Goal »
In the records below, change every "computer-use agent" to "desktop agent" and reproduce the lines with nothing else altered.

Given information »
══════════
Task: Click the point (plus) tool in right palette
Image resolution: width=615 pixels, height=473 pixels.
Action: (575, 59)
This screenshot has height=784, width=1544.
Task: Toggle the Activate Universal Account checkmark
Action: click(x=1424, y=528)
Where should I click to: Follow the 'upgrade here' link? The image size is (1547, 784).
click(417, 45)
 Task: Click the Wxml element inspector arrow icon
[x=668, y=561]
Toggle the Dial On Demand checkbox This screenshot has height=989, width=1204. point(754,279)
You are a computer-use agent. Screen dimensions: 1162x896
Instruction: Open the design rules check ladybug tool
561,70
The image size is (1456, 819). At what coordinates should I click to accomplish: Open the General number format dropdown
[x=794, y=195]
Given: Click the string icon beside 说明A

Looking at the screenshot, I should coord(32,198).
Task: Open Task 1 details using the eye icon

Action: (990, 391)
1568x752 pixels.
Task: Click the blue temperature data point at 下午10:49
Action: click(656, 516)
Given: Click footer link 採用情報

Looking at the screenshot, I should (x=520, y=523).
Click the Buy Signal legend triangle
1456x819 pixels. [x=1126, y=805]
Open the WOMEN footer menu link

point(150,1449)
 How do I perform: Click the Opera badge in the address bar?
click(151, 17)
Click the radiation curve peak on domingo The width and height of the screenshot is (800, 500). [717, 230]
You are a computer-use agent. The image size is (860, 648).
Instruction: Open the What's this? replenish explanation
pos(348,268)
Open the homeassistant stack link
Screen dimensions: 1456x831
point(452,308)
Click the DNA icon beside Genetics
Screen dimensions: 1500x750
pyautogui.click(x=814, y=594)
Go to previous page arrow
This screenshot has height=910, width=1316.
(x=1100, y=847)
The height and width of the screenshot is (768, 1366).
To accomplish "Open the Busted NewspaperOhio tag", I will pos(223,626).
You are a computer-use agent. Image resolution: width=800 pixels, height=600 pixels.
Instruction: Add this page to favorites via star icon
══════════
Reply to the exercise »
Task: Click the point (plus) tool in right palette
Image resolution: width=615 pixels, height=473 pixels.
Action: (575, 59)
This screenshot has height=784, width=1544.
Task: Toggle the Activate Universal Account checkmark
Action: click(x=1424, y=528)
Where should I click to: Follow the 'upgrade here' link? The image size is (1547, 784).
click(417, 45)
 Task: Click the Wxml element inspector arrow icon
[x=668, y=561]
Toggle the Dial On Demand checkbox This screenshot has height=989, width=1204. point(754,279)
You are a desktop agent. Screen dimensions: 1162x896
Instruction: Open the design rules check ladybug tool
561,70
The image size is (1456, 819). At what coordinates should I click to accomplish: Open the General number format dropdown
[x=794, y=195]
Given: Click the string icon beside 说明A

Looking at the screenshot, I should coord(32,198).
Task: Open Task 1 details using the eye icon

Action: (990, 391)
1568x752 pixels.
Task: Click the blue temperature data point at 下午10:49
Action: click(656, 516)
Given: Click footer link 採用情報

Looking at the screenshot, I should (x=520, y=523).
Click the Buy Signal legend triangle
1456x819 pixels. [x=1126, y=805]
Open the WOMEN footer menu link

point(150,1449)
 How do I perform: Click the Opera badge in the address bar?
click(151, 17)
Click the radiation curve peak on domingo The width and height of the screenshot is (800, 500). [717, 230]
You are a desktop agent. The image size is (860, 648).
Instruction: Open the What's this? replenish explanation
pos(348,268)
Open the homeassistant stack link
Screen dimensions: 1456x831
point(452,308)
Click the DNA icon beside Genetics
Screen dimensions: 1500x750
pyautogui.click(x=814, y=594)
Go to previous page arrow
This screenshot has height=910, width=1316.
(x=1100, y=847)
The height and width of the screenshot is (768, 1366).
To accomplish "Open the Busted NewspaperOhio tag", I will pos(223,626).
You are a desktop agent. Image resolution: width=800 pixels, height=600 pixels.
Instruction: Add this page to favorites via star icon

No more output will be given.